In contrast to the Securities Act. the Exchange Act primarily regulates transactions of securities in the secondary market — that is, sales that take place after a security is initially offered by a company (the issuer). These transactions often take place between parties other than the issuer, such as trades that retail investors execute through brokerage firms. The Exchange Act operates somewhat differently from the Securities Act. To protect investors, Congress crafted a mandatory disclosure process that is designed to force companies to make public information that investors would find pertinent to making investment decision. In addition, the Exchange Act provides for direct regulation of the markets on which securities are sold (the securities (stock) exchange s) and the participants in those markets (industry associations, brokers, and issuers).

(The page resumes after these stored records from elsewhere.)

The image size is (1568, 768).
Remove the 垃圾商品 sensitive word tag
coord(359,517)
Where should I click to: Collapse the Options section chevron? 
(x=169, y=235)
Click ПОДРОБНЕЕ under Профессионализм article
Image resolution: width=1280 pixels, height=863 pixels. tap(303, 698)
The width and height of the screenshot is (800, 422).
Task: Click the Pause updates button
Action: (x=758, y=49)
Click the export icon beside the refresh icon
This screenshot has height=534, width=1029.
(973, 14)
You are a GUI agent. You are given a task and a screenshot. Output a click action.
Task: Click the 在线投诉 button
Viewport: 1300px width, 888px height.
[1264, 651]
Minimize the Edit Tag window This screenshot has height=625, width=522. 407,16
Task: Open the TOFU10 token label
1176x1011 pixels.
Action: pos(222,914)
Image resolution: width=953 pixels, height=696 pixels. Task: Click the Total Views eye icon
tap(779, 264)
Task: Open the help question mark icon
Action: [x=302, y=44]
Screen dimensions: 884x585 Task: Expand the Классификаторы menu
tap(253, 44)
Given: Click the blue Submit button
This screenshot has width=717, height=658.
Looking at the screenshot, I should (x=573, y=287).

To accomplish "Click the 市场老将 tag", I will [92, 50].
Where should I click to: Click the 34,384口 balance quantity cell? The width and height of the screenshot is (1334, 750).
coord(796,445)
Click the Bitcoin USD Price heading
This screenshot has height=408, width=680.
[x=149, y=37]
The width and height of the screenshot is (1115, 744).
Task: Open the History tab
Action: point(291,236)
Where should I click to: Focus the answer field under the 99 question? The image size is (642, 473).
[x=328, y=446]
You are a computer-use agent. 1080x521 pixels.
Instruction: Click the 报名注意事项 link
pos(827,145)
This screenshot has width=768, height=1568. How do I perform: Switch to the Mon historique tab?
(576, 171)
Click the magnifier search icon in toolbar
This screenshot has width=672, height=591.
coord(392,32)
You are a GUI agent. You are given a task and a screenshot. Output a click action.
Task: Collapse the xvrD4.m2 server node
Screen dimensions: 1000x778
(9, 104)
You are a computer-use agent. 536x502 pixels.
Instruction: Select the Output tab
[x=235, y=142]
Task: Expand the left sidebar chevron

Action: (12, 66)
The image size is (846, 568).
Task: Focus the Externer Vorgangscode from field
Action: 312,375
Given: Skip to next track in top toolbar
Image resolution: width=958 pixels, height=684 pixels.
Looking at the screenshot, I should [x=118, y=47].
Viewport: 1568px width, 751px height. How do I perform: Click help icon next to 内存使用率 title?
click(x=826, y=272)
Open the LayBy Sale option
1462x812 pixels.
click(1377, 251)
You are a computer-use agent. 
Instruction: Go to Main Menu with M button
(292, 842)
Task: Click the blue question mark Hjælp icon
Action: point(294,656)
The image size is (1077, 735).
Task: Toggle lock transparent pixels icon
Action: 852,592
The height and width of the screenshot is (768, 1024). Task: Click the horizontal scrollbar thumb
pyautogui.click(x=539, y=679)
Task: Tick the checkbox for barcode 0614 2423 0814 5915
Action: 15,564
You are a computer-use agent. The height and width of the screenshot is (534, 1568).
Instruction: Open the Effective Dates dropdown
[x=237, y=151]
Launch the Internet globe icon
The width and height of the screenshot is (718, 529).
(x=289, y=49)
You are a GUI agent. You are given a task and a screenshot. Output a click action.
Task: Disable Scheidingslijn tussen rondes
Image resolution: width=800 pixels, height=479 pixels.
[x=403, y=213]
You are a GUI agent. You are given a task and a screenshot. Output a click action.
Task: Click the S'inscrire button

In a major step by Congress, Section 4 of the Exchange Act established the Securities and Exchange Commission (SEC), a federal agency responsible for regulating the securities markets. Congress initially granted the SEC power to enforce the Exchange Act, but the SEC’s enforcement powers have grown to include the Securities Act, the Sarbanes-Oxley Act of 2002. and other legislation. One important function of the SEC is to ensure that companies meet the Exchange Act’s disclosure requirements. Companies must file their periodic filings with the SEC, and the regulatory agency makes this information available to all investors through EDGAR. its online filing system. The SEC’s power to compel the statutory disclosure requirements is backed by the SEC’s power to bring enforcement actions against companies that disseminate fraudulent or incomplete information in violation of the federal securities laws. The agency also is responsible for registering and establishing rules for the conduct of market participants and for exchanges and self-regulatory organizations (SROs). Under the Exchange Act, the SEC can sanction, fine, and otherwise discipline market participants — both organizations and associated individuals — who violate federal securities laws. The SEC, in enforcing the various statutes, can also issue rules pursuant to specific provisions, to help effectuate those provisions.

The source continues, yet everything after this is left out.